Document >>

# I forgot how heavy my 29er is



## mustang1 (3 Sep 2017)

Lately I've been using my MTB. Last time I rode it was at least a year ago and it seems to be my "ride once every 1-2 years" kinda bike. 

I forgot how heavy this thing is (a lower end 29er HT). Once I start riding it (just trails, where a cx bike is more capable and faster), it seems fine. But getting it out of storage, the really wide bars, the huge chunky tires, just the verbally heavy weight of the thing, wow, just wow. I think it's about 13kg.

But it sure is a lot of fun to ride off-Broadway and just to be in a completely different environment to where I normally ride. Ive taken my cross bikes on the same path and they were better at climbing and faster on the flats but that's not a fault of the MTB, just the useless rider who isn't skillful enough to take the bike to places where a cx bike can't go. 

Just a little hat about how heavy the bike is but I don't have any upgrades planned because I use it so infrequently but it sure brings joy to my rides.

Records for locating words and elements
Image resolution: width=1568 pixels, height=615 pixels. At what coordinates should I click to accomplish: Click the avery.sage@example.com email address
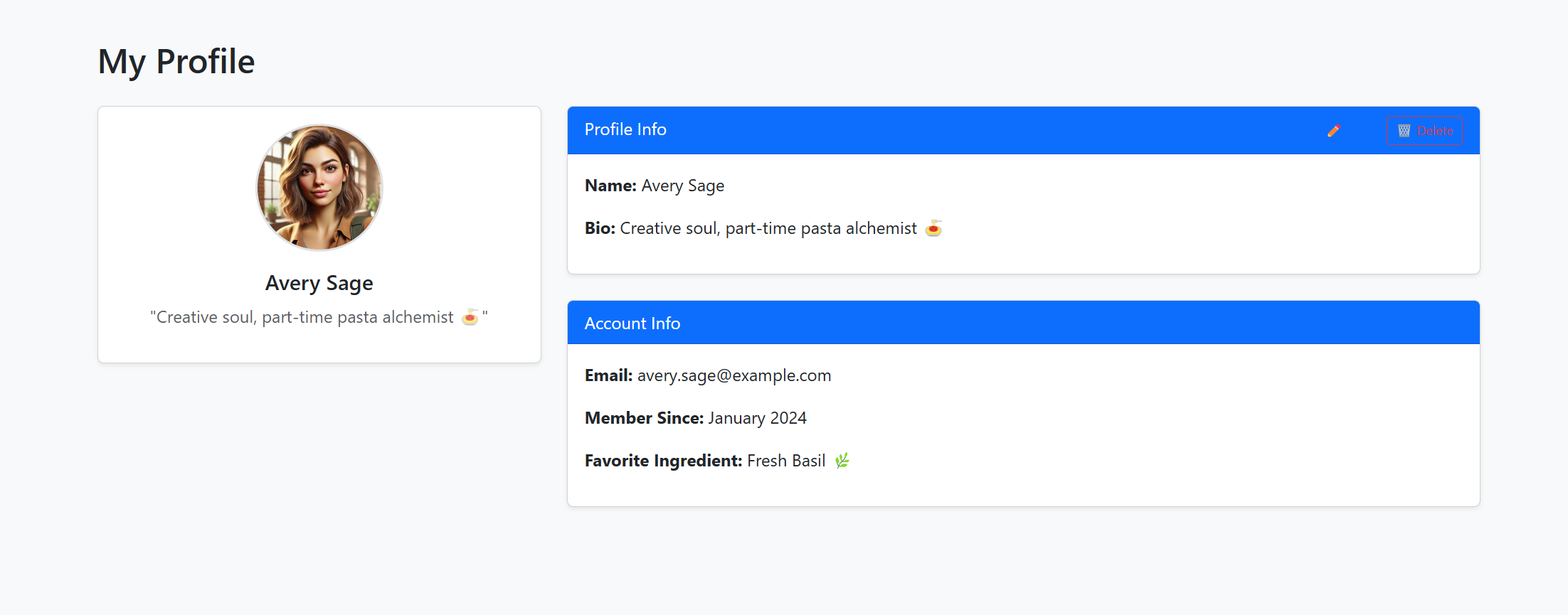(x=734, y=375)
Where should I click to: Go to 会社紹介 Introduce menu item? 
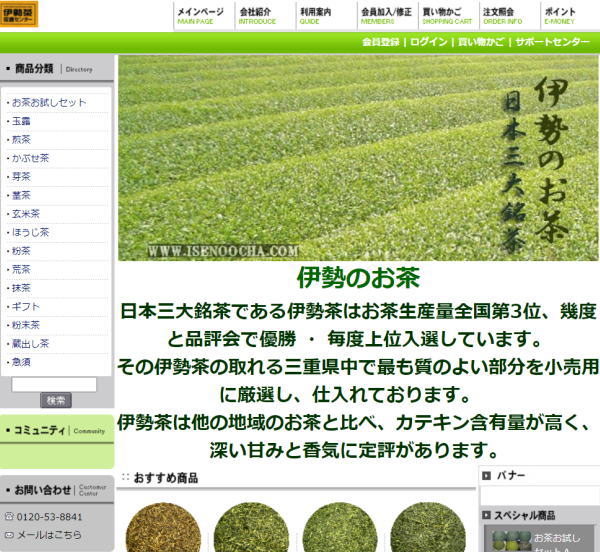pos(257,15)
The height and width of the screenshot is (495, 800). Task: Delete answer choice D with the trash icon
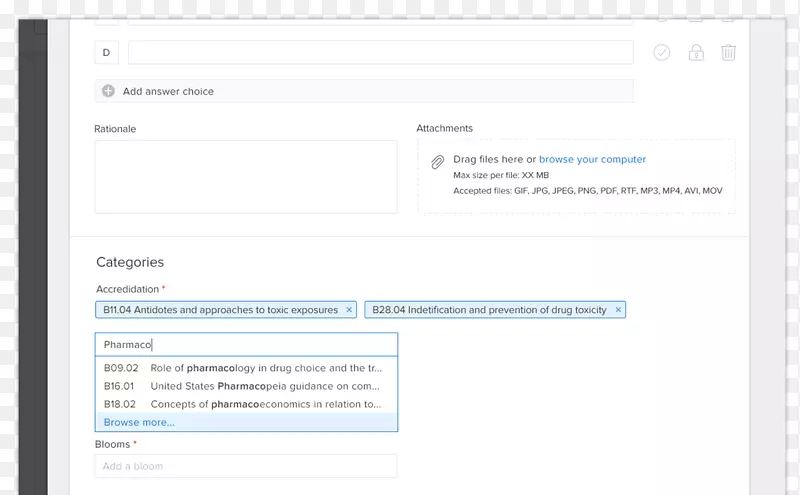[729, 53]
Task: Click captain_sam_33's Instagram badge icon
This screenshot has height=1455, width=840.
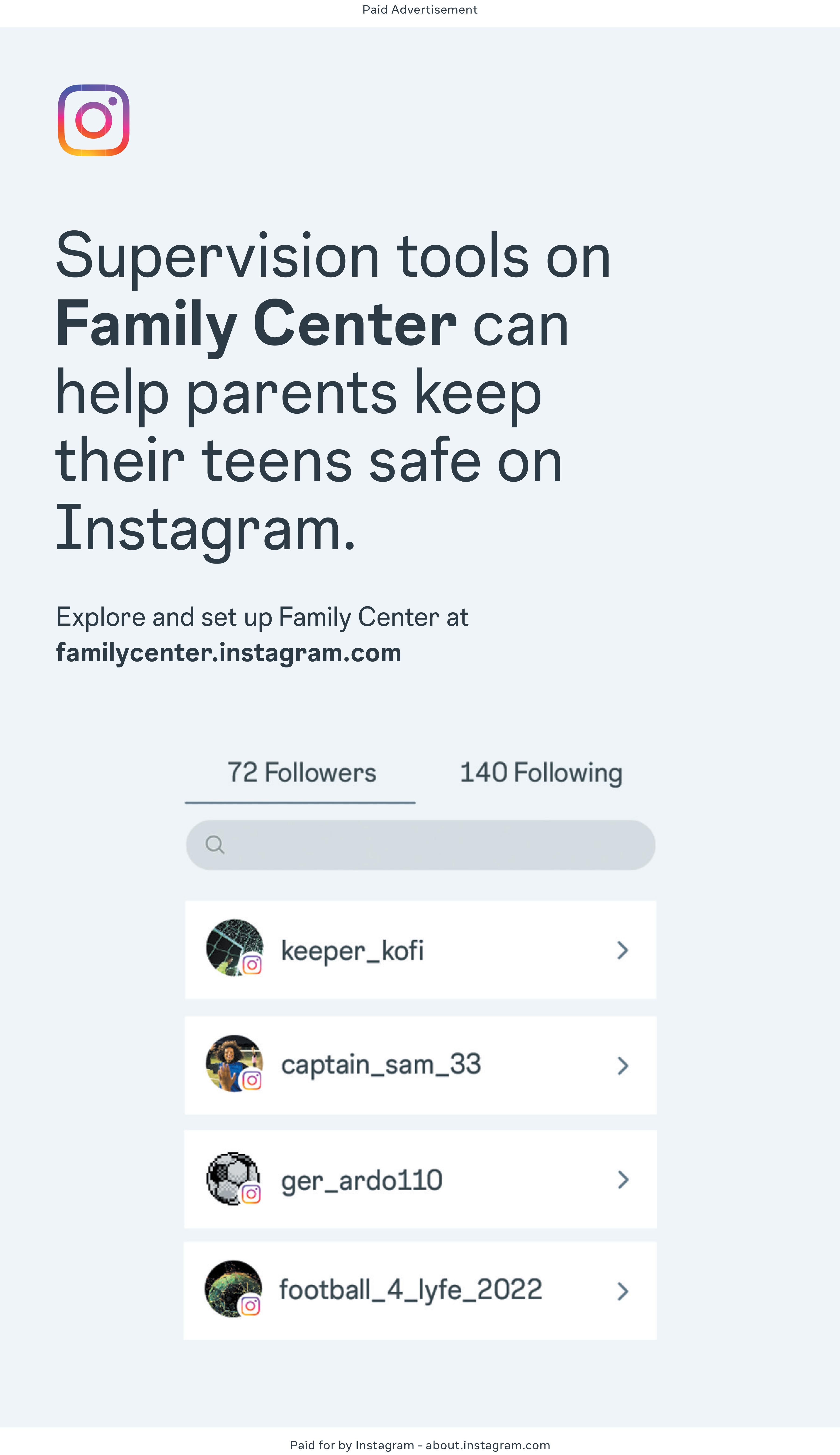Action: coord(252,1080)
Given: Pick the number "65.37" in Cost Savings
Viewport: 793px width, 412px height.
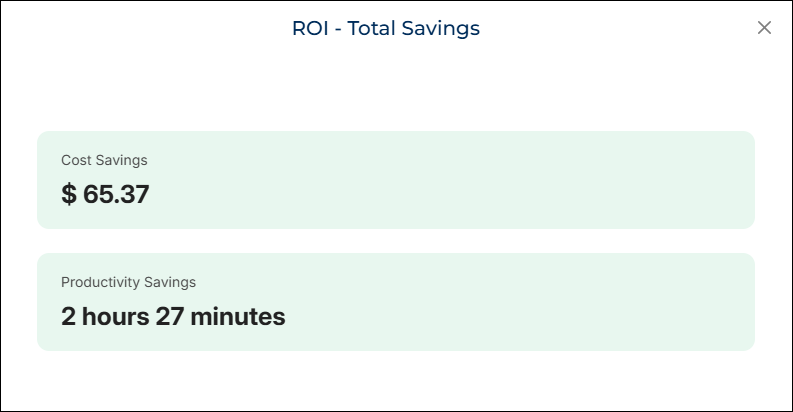Looking at the screenshot, I should pyautogui.click(x=116, y=194).
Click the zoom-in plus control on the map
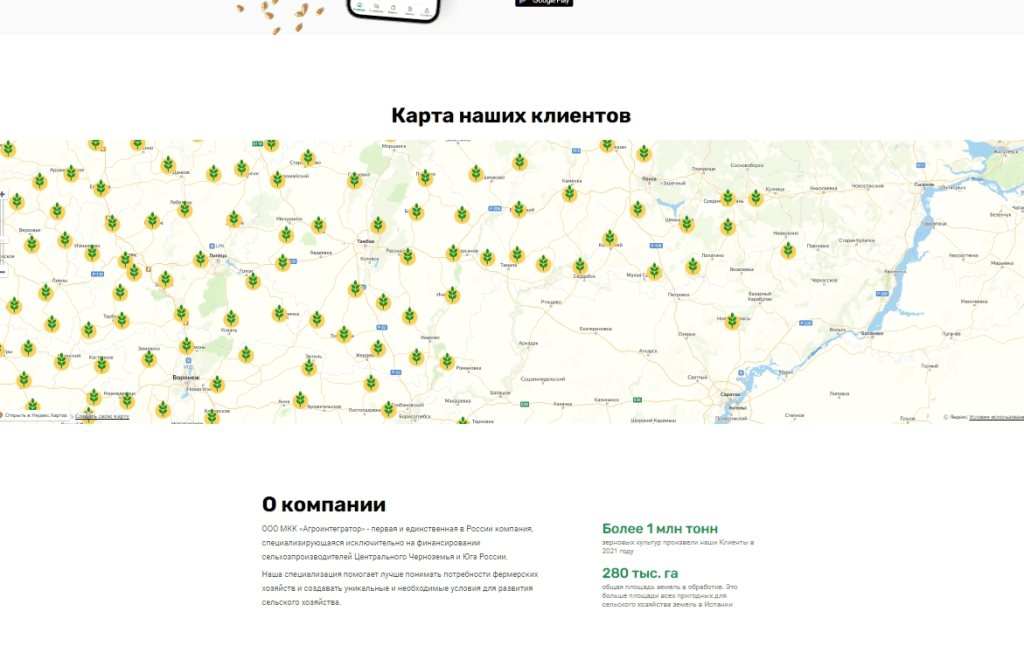This screenshot has height=660, width=1024. click(x=4, y=193)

Stated problem >>
In the forum post about the 29er, about how much does the writer think the bike weighs? This material is separate from the forum post about the 29er and has no link to it.

Complete response >>
About 13 kg.